The importance of engaging youth in anti-corruption cannot be overestimated. It can help change attitudes and mores and build zero-tolerance for corruption where the problem is seen as an acceptable fact of life.

No one is too young to be affected by corruption. A 2009 survey by Transparency International, found that from over 70,000 people surveyed in 69 countries, 16 per cent of respondents under 30 were asked for a bribe in the previous 12 months, compared to 13 per cent for the whole sample.

Anti-corruption education promotes values, attitudes and expectations that condemn corruption, and build the knowledge and skills to resist it. It develops people’s understanding of their rights and responsibilities for preserving the public good.
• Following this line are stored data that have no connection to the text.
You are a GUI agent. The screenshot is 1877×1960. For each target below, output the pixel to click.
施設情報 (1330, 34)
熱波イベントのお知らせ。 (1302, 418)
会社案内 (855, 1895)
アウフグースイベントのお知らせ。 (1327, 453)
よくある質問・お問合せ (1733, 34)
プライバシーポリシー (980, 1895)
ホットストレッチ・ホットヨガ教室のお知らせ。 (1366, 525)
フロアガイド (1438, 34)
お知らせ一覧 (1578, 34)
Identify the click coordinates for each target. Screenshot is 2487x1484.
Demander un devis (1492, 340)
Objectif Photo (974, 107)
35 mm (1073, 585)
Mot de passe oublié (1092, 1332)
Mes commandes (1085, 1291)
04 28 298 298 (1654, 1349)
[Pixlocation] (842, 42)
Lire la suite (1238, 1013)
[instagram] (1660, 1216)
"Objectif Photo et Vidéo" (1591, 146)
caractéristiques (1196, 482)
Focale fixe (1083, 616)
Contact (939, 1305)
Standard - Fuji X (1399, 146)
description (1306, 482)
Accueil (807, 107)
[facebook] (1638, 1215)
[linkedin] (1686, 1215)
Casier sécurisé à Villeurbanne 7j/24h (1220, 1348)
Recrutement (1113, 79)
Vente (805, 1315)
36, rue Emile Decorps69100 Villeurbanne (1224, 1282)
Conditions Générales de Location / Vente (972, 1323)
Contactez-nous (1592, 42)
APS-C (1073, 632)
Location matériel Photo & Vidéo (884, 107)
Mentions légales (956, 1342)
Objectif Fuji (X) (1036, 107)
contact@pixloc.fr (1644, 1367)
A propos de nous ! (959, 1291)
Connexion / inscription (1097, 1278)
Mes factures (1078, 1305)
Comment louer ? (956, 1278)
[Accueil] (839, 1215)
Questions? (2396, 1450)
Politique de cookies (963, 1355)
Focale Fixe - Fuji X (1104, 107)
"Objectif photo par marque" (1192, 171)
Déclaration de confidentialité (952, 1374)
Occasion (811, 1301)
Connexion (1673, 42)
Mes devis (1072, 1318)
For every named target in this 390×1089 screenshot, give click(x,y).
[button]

Teach the young that corruption is wrong and you have a chance to break the cycle. Even better, give them the ways and means to stand up to corruption. A generation of people who know what to do when faced with an ethical dilemma or an upfront bribe are more effective in preventing corrupt and unethical behaviour by public servants or in business than the most sophisticated codes of conduct, laws and regulations. The best anti-corruption laws and institutions need people who do not tolerate corruption and who actively fight against it.

There are many ways to teach the anti-corruption curriculum. It can be incorporated into civics or citizenship classes but it is also a key component of history, politics, religion, life skills, peace education, economics or ethics. Although most of the curricula may not explicitly refer to corruption, they are all implicitly linked to it. They include concepts such as the public good and social justice, which apply to countries rich and poor and are key to understanding the need for fighting corruption.

Experience shows, practice is better than theory. Teachers can take surveys and polls, develop role playing scenarios and give real life examples of what their students might encounter in daily life. How, for example, should they or their parents react when asked for money to enrol in a class that should, by law, be free? TI found this to be a common scenario in several African countires, wherer more than 44 per cent of families in the seven African countries surveyed reported being asked to pay illegal fees.

Universities also include anti-corruption in their governance and ethics classes. From public administration, business, law and economics schools to technical and engineering professions, anti-corruption is now becoming a standard part of the curriculum.